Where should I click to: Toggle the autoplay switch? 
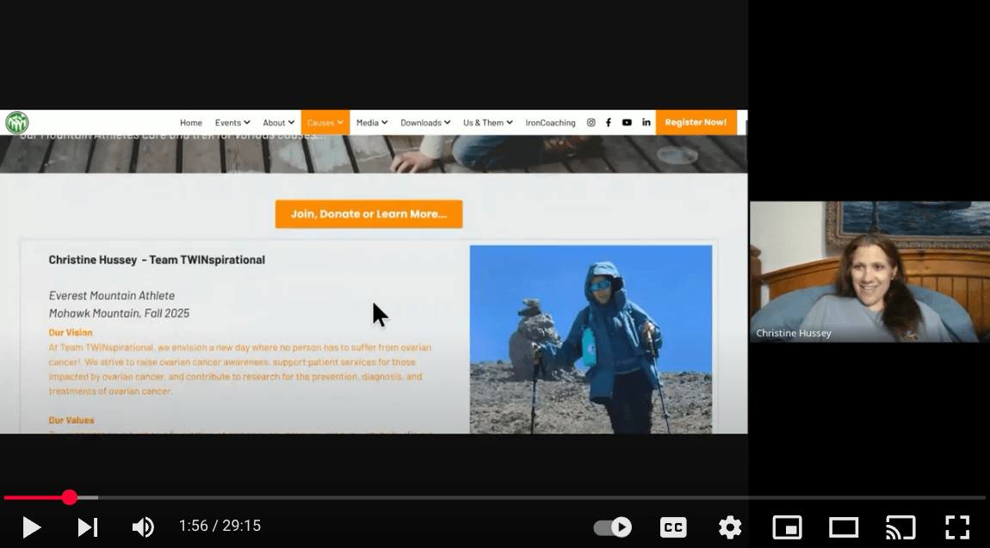[613, 526]
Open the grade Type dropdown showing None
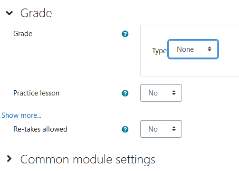 tap(193, 49)
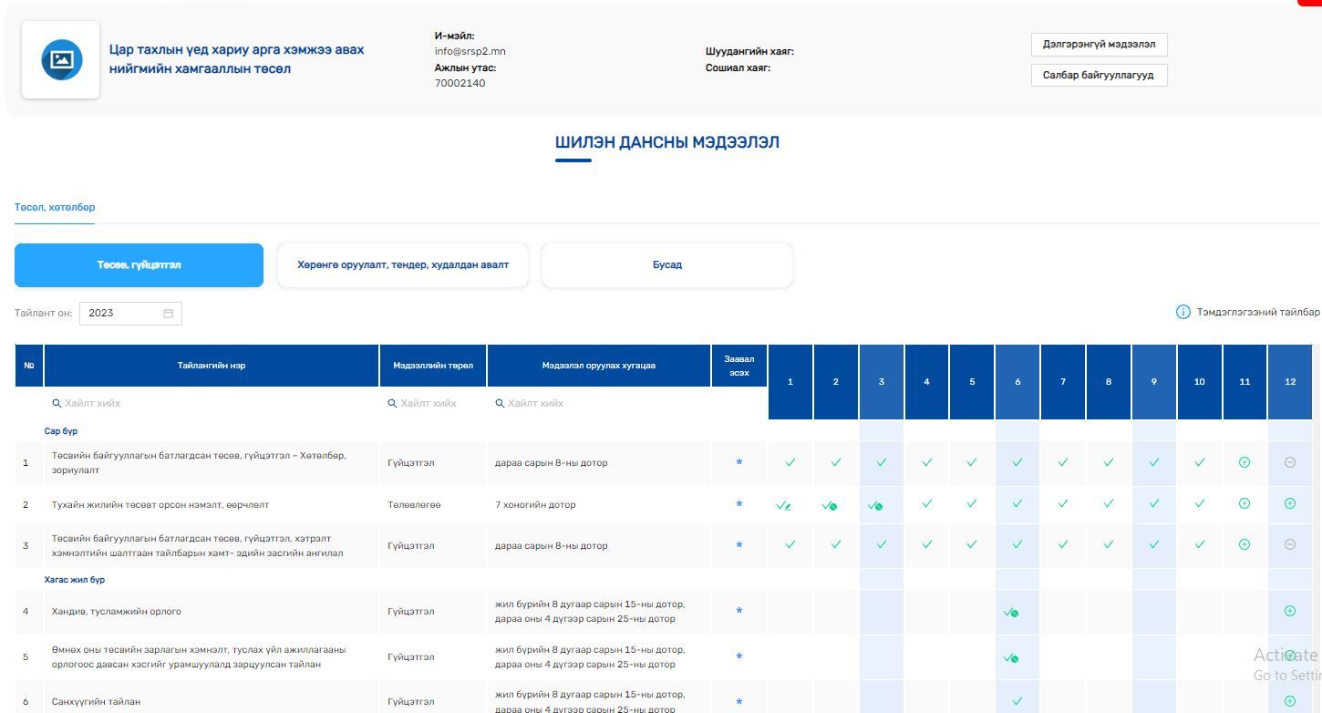Select the Төсөв, гүйцэтгэл tab
Viewport: 1322px width, 713px height.
[139, 265]
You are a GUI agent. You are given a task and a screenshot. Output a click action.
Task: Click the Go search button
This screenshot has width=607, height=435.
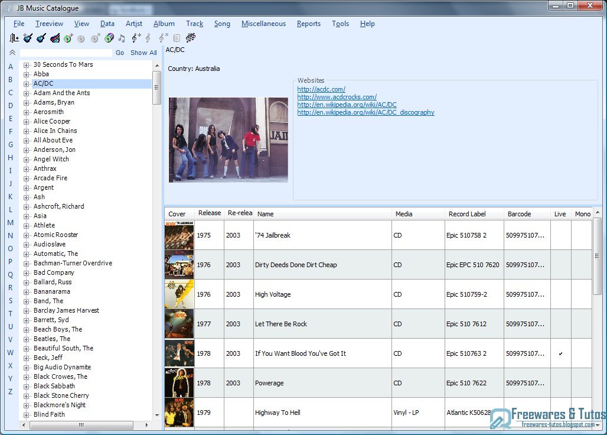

···

▶ [The task]
Could you write out again, exactly, the lines from the line containing "You are a GUI" through the last line of the records above? Leave out the pictures.

▶ [Response to this task]
You are a GUI agent. You are given a task and a screenshot. Output a click action.
Task: Click the Go search button
This screenshot has width=607, height=435.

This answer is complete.